Mentir es igual a morir
Lunes, 08-11-2008, 8:17:32 am
En la época de los apóstoles, los creyentes decidieron compartir todas sus propiedades con los demás. En esos días, un hombre llamado Ananías y su mujer Safira, decidieron vender una propiedad. Pero cometieron un error, sus corazones se dejaron llevar por el dinero.
"Un hombre llamado Ananías también vendió una propiedad y, en complicidad con su esposa Safira, se quedó con parte del dinero y puso el resto a disposición de los apóstoles.
—Ananías —le reclamó Pedro—, ¿cómo es posible que Satanás haya llenado tu corazón para que le mintieras al Espíritu Santo y te quedaras con parte del dinero que recibiste por el terreno?¿Acaso no era tuyo antes de venderlo? Y una vez vendido, ¿no estaba el dinero en tu poder? ¿Cómo se te ocurrió hacer esto? ¡No has mentido a los hombres sino a Dios!" (Hechos 5: 1-4).
Esta pareja pudo haber dicho que no darían el dinero a la iglesia, pues no era obligación. Pero como se comprometieron a hacerlo y no lo hicieron, pecaron. Y las consecuencias fueron desastrosas. Cuando Pedro le dijo eso, lee lo que pasó: "Al oír estas palabras, Ananías cayó muerto. Y un gran temor se apoderó de todos los que se enteraron de lo sucedido. Entonces se acercaron los más jóvenes, envolvieron el cuerpo, se lo llevaron y le dieron sepultura. Unas tres horas más tarde entró la esposa, sin saber lo que había ocurrido. —Dime —le preguntó Pedro—, ¿vendieron ustedes el terreno por tal precio?

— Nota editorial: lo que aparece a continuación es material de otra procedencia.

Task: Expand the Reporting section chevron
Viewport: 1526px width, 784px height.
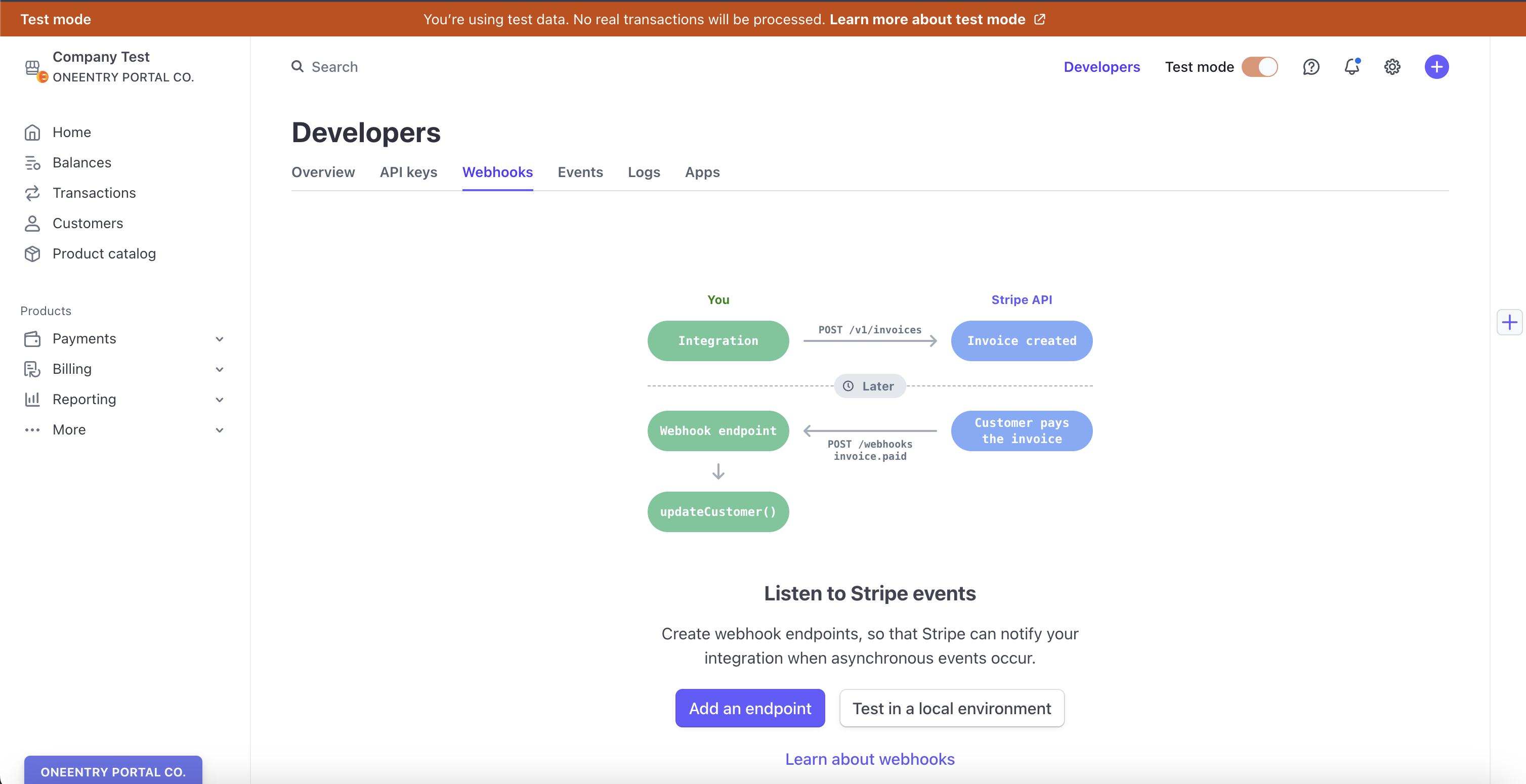Action: click(219, 400)
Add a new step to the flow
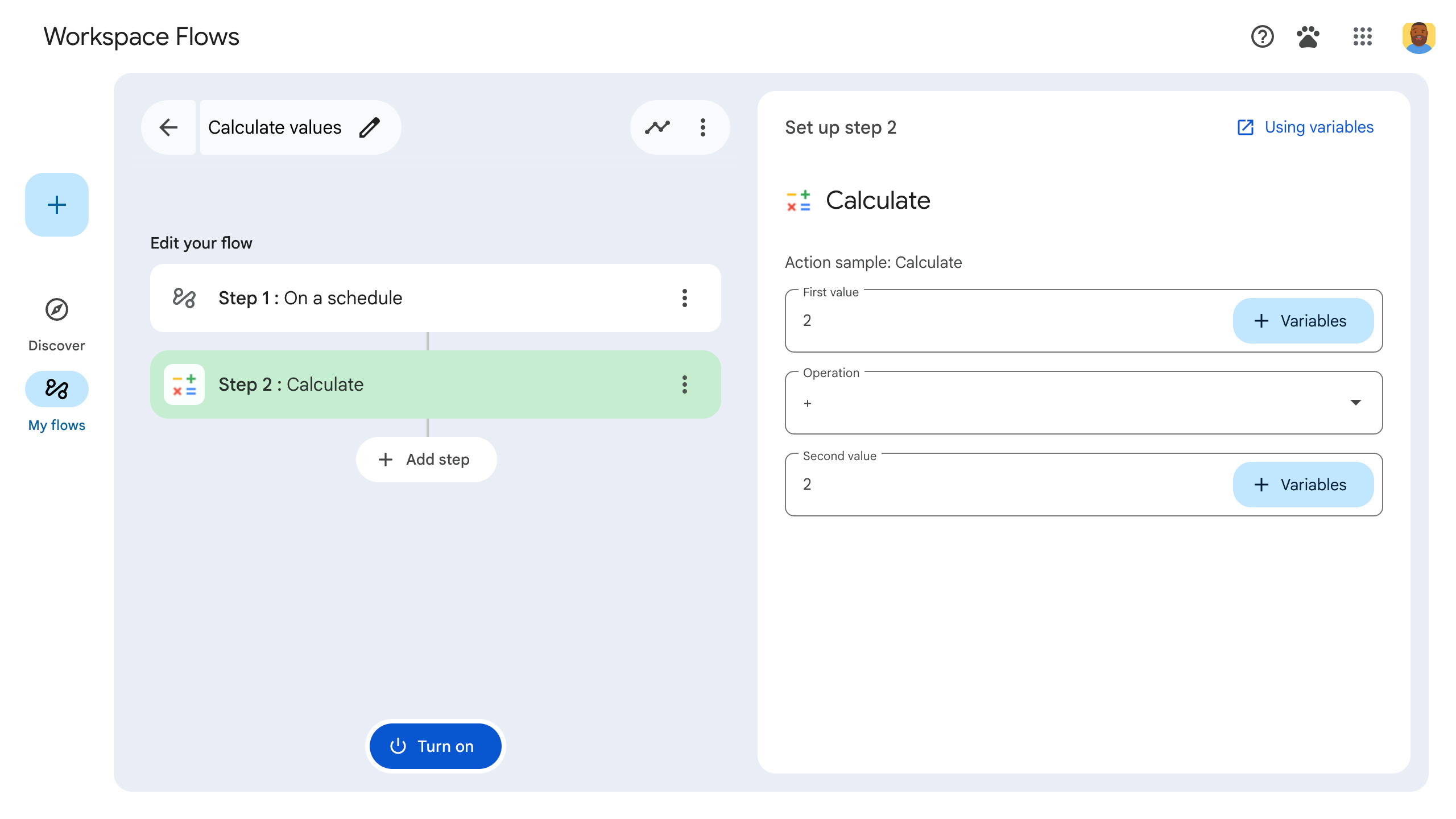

—Sí —dijo ella—, por tal precio. —¿Por qué se pusieron de acuerdo para poner a *prueba al Espíritu del Señor? —le recriminó Pedro—. ¡Mira! Los que sepultaron a tu esposo acaban de regresar y ahora te llevarán a ti. En ese mismo instante ella cayó muerta a los pies de Pedro. Entonces entraron los jóvenes y, al verla muerta, se la llevaron y le dieron sepultura al lado de su esposo. Y un gran temor se apoderó de toda la iglesia y de todos los que se enteraron de estos sucesos" (Hechos 5: 5-11).
Podemos mentir a los hombres, es verdad. Me puedes mentir a mí con apariencia de oveja, pero a Dios no hay quien le mienta. Y mentirle a Él puede llevarnos hasta la muerte. El Señor necesita gente de palabra, fieles a sus órdenes.